危険性の正体
では、紫鉛筆の何が危険なのだろうか。明治35年の事故をきっかけに研究されて、紫コピー鉛筆の芯の問題が明らかになっていく。
化学の知識がないので、調べて私の理解できた範囲での簡単な説明となるが、まず失明に至るような害を及ぼすのは、コピー鉛筆の芯に含まれる「メチルバイオレット」によるところが大きい。メチルバイオレットはアニリン色素の一種で、コピー鉛筆の芯として、コピーを取るのに適した特性を持っていた。
メチルバイオレットの「水に溶けて浸透する」というコピーに適した特性が、眼に入った際に涙に溶けて角膜に浸透してしまい、大きな問題を引き起こした。
ただし、最初の事故以降は、すぐに目を洗浄し薬をさすなどの対応で、大事に至らなかったケースが多かった。最初のケースでは、眼に入ってから時間が経っていたことや、紫コピー鉛筆の芯が及ぼす影響が知られていなかったことが災いした。診察した医師が『風眼』という別の眼の病気の治療法を施したことも重なり、手遅れになって回復に至らなかったのだ。
また、コピー用鉛筆の芯に含まれるメチルバイオレットは、コピー用鉛筆だけでなく、コピー用のインクにも含まれているが、コピー用のインクによる事故やそれに伴う使用禁止の動きは見られない。これはおそらくインクの場合眼に入る状況が起こりにくかったのと、元から液体であるコピー用インク(=メチルバイオレット)が眼に入った場合、すぐに眼内に広がり即座に激痛を感じるという。そのため、即洗い流す行動が直感的に行われ、大事に至らなかったのではないかと推測される。

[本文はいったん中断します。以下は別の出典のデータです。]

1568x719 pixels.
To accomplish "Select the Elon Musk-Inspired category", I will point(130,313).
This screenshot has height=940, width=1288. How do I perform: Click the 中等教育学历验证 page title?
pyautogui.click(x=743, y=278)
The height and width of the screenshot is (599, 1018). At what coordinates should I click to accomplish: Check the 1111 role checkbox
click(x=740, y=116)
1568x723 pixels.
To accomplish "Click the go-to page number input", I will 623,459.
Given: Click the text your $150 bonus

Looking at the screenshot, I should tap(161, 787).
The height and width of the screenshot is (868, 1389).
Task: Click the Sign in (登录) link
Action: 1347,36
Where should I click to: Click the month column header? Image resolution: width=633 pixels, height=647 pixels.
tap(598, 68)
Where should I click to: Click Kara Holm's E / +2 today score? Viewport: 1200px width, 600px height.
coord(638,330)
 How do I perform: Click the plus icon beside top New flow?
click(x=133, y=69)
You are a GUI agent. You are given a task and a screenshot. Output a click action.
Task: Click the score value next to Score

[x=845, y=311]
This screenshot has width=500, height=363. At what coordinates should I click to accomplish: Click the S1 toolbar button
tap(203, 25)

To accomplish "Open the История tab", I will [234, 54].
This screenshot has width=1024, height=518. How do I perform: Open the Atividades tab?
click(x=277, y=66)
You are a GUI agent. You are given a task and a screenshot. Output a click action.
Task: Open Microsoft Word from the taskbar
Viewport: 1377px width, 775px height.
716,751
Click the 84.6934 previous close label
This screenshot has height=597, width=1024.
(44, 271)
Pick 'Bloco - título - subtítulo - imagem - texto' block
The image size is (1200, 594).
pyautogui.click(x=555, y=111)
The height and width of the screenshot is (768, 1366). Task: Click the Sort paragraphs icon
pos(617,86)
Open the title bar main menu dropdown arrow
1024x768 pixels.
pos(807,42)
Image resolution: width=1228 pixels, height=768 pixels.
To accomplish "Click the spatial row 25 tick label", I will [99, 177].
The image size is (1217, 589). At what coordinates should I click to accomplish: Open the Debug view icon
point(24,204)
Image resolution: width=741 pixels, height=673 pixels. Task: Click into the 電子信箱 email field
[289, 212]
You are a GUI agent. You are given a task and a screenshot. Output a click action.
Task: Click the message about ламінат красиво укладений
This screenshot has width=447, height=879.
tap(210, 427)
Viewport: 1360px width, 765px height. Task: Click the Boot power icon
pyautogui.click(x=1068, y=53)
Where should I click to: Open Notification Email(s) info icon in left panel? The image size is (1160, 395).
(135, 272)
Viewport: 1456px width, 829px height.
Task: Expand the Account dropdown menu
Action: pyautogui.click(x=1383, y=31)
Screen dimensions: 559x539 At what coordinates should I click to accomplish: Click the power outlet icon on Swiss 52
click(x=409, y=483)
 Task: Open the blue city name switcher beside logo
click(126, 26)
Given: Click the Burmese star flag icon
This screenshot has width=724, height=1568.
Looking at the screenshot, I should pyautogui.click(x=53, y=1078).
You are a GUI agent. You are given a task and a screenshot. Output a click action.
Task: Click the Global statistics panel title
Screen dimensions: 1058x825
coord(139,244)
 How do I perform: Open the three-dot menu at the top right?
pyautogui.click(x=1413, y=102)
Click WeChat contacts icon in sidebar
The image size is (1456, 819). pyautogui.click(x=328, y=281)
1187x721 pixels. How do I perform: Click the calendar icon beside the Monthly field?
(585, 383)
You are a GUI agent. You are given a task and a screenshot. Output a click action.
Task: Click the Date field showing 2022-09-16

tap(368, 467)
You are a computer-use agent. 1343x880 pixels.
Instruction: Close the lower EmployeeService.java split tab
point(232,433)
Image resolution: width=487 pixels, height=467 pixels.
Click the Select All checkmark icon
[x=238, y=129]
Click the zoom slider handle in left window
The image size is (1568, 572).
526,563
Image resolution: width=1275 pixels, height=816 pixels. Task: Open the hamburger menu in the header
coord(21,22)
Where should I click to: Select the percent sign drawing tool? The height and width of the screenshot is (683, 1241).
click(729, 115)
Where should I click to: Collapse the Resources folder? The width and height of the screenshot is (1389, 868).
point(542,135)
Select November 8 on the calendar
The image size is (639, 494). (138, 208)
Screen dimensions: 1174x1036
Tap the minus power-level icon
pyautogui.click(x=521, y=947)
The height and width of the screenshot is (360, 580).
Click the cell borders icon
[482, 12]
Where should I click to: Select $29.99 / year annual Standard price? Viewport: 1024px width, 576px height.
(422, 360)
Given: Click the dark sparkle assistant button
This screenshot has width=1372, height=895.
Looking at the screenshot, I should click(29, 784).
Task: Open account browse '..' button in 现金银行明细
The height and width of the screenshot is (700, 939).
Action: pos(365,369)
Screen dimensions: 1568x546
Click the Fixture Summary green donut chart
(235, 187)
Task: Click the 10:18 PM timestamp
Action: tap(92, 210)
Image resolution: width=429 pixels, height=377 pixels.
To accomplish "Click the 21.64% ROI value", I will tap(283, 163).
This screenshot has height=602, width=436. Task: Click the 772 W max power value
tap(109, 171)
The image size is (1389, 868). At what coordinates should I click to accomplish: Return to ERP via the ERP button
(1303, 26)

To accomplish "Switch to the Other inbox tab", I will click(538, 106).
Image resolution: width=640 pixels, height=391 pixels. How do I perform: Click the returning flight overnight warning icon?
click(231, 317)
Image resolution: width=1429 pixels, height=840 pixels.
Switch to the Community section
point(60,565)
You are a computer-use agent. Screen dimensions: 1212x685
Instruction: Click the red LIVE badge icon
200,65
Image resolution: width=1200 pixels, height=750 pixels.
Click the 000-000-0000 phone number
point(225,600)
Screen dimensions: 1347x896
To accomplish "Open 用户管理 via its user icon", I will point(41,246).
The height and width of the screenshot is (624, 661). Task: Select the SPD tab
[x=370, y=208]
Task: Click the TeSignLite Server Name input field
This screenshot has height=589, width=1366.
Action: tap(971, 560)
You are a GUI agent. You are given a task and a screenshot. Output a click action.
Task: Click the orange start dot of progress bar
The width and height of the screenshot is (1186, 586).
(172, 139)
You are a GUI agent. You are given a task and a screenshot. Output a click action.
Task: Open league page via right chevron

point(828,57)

インクに比べて、鉛筆の芯は固めてあるため眼に入ってもすぐには広がらず、時間をかけて溶け出す。更に粘土質の物質が混ぜられているので、眼の中で張り付いてしまい、結果的に局所的に大きなダメージを与えてしまう可能性がある。
*東京丸善工作部の早印刷(こんにゃく版によるコピー)用のインキの箱。コピー用のインキは紫が主流だった。明治20~30年代頃コピー用鉛筆の改良
紫のコピー鉛筆は、その後どうなったのか。
紫のコピー用鉛筆で起きたことを知る前から、なんとなく「何かの問題が起きて、その後改良されたらしい」と思っていた。それは、私のコレクションの一つであるコピー鉛筆の台紙に「無害」と明記されているからだ。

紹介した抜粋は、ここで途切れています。